COMBATE AO CRIME ORGANIZADO
A acusação também alega ser "inegável que os elementos constantes nos autos indicam a existência de um esquema criminoso de grande envergadura, lesivo à ordem pública e à economia, uma vez que o grupo movimenta quantias vultosas destinadas ao financiamento do tráfico de drogas. Dada a forma como a atividade ilícita é praticada, constata-se que os valores movimentados pelos investigados extrapolam os parâmetros de normalidade".
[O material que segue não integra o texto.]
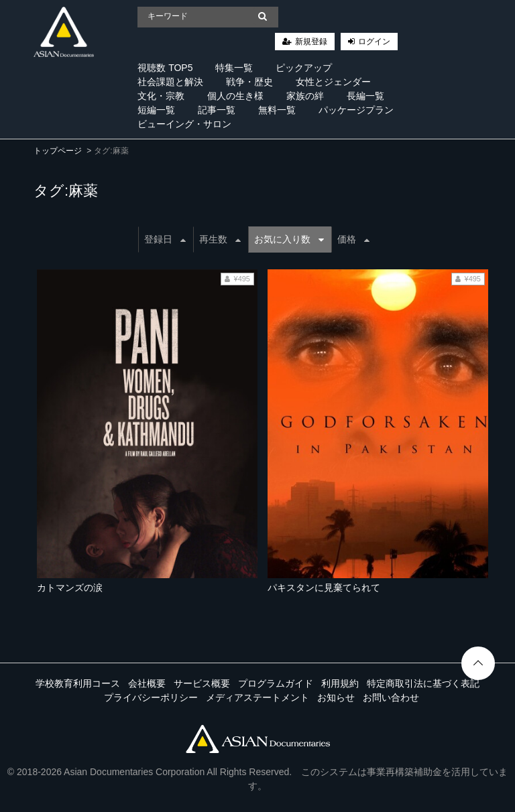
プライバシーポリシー (151, 697)
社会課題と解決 (170, 82)
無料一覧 (277, 110)
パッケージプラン (356, 110)
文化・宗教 (161, 96)
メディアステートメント (258, 697)
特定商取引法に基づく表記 (423, 683)
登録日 (165, 239)
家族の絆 (305, 96)
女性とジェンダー (333, 82)
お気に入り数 (289, 239)
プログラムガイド (276, 683)
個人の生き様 (235, 96)
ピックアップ (304, 68)
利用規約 (340, 683)
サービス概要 (202, 683)
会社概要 (147, 683)
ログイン (374, 42)
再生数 (220, 239)
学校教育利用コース (78, 683)
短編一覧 (156, 110)
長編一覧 (365, 96)
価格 (353, 239)
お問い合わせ (391, 697)
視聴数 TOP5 (165, 68)
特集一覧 (234, 68)
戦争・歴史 (249, 82)
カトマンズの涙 (70, 588)
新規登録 (311, 42)
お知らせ (336, 697)
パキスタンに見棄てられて (324, 588)
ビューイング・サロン (184, 124)
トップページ (58, 151)
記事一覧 (217, 110)
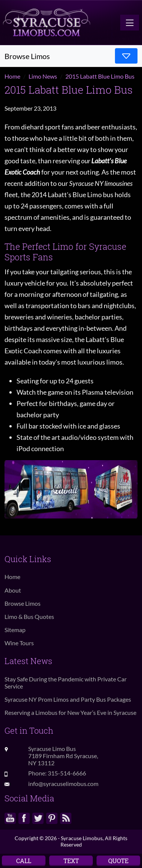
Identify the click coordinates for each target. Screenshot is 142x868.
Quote (118, 860)
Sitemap (15, 629)
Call (24, 860)
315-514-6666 (67, 773)
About (13, 590)
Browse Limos (23, 603)
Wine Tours (19, 643)
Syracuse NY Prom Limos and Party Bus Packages (68, 699)
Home (12, 576)
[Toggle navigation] (130, 23)
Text (71, 860)
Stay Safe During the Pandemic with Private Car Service (65, 683)
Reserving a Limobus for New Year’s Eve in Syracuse (70, 712)
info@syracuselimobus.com (63, 783)
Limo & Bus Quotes (29, 616)
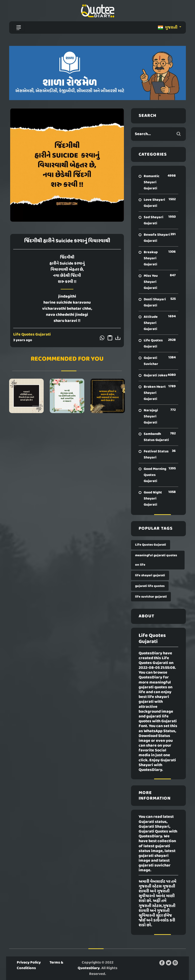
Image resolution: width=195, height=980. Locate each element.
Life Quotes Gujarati (32, 334)
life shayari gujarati (150, 575)
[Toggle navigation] (18, 27)
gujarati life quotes (150, 586)
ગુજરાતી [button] (168, 27)
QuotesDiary (88, 968)
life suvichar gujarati (151, 597)
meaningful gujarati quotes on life (156, 560)
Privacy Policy (29, 963)
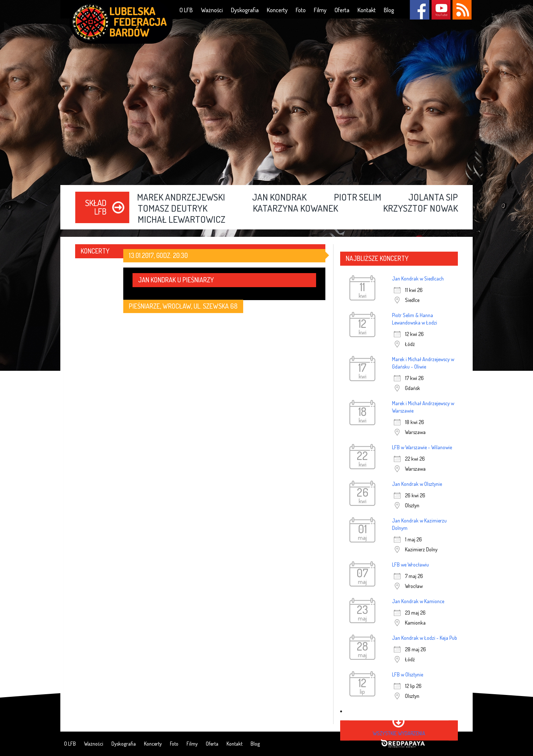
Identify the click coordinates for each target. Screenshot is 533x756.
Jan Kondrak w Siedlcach (418, 278)
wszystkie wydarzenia (399, 733)
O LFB (186, 10)
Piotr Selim (358, 198)
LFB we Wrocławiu (410, 564)
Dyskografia (245, 10)
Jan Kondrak (279, 198)
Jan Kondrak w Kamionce (418, 601)
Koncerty (277, 10)
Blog (389, 10)
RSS (462, 10)
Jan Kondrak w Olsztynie (417, 484)
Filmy (320, 10)
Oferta (342, 10)
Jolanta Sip (433, 198)
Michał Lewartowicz (181, 220)
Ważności (212, 10)
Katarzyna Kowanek (295, 209)
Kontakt (366, 10)
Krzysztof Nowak (420, 209)
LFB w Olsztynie (408, 674)
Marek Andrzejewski (181, 198)
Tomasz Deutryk (172, 209)
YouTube (440, 10)
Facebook (419, 10)
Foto (301, 10)
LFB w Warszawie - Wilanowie (422, 447)
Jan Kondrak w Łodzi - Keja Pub (425, 638)
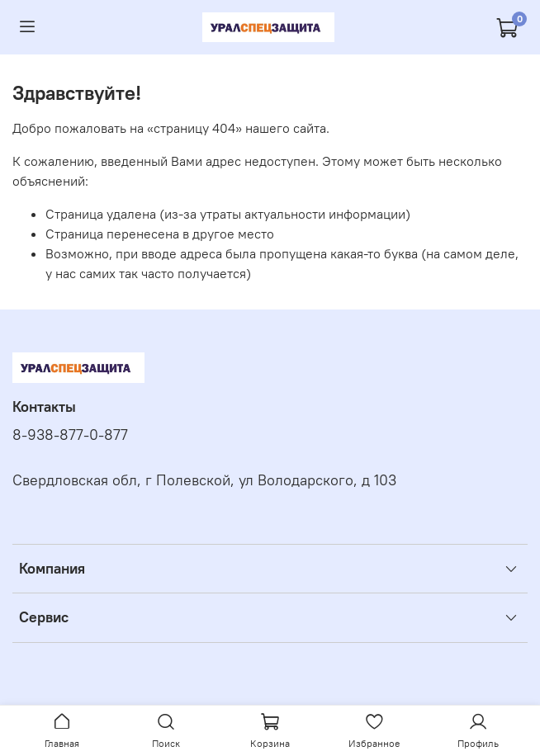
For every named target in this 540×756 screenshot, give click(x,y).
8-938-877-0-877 (70, 435)
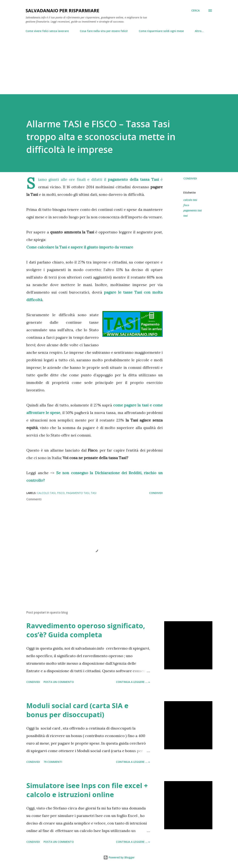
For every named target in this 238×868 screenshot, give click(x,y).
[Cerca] (195, 10)
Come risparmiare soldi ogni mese (161, 31)
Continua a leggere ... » (133, 682)
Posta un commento (59, 682)
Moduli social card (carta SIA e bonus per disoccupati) (77, 710)
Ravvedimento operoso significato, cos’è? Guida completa (86, 630)
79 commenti (53, 762)
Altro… (199, 31)
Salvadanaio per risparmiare (62, 10)
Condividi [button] (190, 178)
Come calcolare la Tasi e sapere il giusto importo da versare (80, 247)
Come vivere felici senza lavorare (47, 31)
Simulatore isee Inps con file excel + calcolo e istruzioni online (87, 790)
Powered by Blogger (119, 857)
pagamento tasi (192, 210)
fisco (186, 205)
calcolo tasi (190, 200)
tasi (185, 216)
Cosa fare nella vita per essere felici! (104, 31)
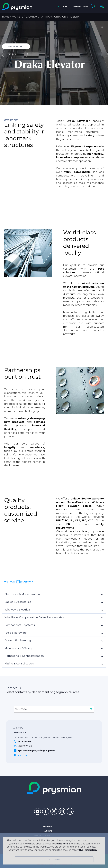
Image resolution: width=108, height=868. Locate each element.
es (80, 6)
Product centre (43, 835)
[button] (62, 6)
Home (6, 17)
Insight (48, 844)
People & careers (42, 839)
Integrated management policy (34, 848)
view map (23, 755)
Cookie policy (77, 858)
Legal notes (44, 858)
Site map (29, 858)
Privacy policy (60, 858)
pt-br (75, 6)
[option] (54, 63)
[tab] (54, 594)
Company (47, 827)
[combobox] (54, 709)
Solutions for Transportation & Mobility (52, 17)
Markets (17, 17)
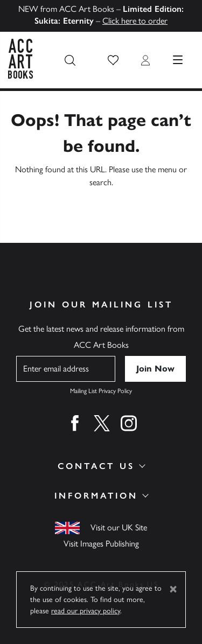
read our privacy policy (86, 611)
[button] (113, 60)
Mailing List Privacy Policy (101, 391)
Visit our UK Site (119, 527)
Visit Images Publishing (101, 543)
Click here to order (135, 20)
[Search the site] (70, 60)
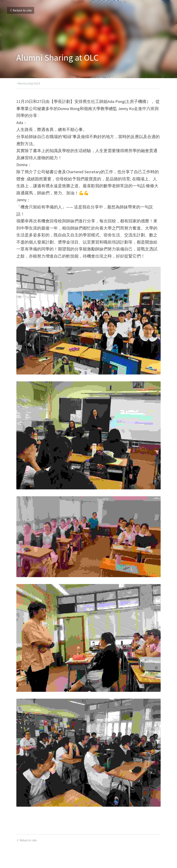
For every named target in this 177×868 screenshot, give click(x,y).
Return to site (20, 10)
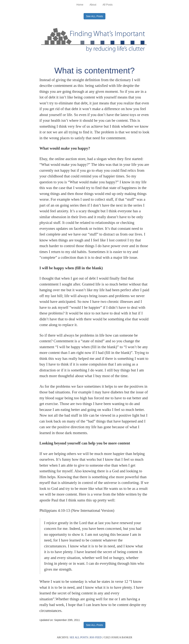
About (93, 4)
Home (80, 4)
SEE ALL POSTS (79, 637)
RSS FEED (96, 637)
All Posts (108, 4)
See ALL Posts (94, 16)
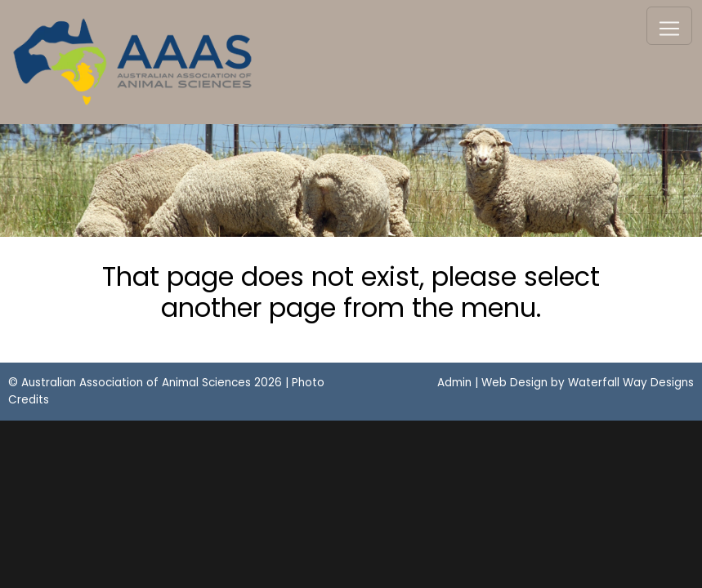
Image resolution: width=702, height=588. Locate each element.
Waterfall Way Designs (631, 382)
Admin (454, 382)
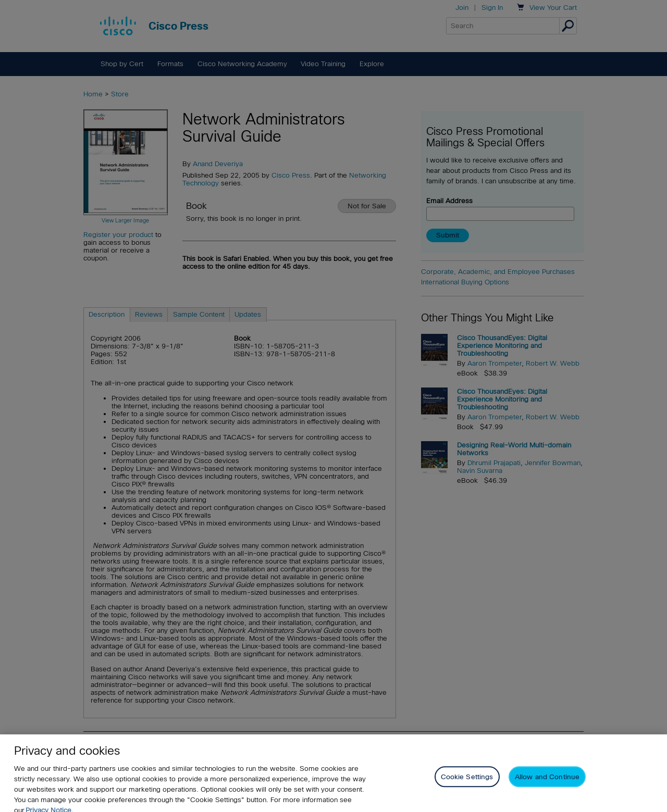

"Revela-se essencial a adoção de providências que assegurem a indisponibilidade de bens e valores pertencentes aos criminosos ou à organização criminosa, ainda que formalmente registrados em nome de terceiros, comumente denominados 'laranjas'".
O juiz da Vara de Delitos de Organizações Criminosas decidiu no último dia 9 de setembro manter o bloqueio destacando que "uma ordem de sequestro, que tem como objetivo garantir o resultado útil do processo e de assegurar o ressarcimento futuro do eventual dano causado pelo delito".
No total, foram identificadas 68 pessoas físicas e jurídicas no Ceará que realizaram transações com Alexandre de 2022 a 2024. A partir da análise de dados, as autoridades descobriram que os demais supostamente envolvidos no esquema recebiam do 'laranja' valores significativos.
FICHA EXTENSA DE 'SKIDUM'
Carlos Mateus da Silva Alencar, o 'Skidum' ou 'Fiel', consta na Lista dos Mais Procurados da SSPDS, onde é descrito como "chefe de organização criminosa com atuação no bairro Pirambu, em Fortaleza/CE, com antecedentes criminais por homicídio, tráfico de drogas, porte ilegal de arma de fogo" e "indivíduo de alta periculosidade".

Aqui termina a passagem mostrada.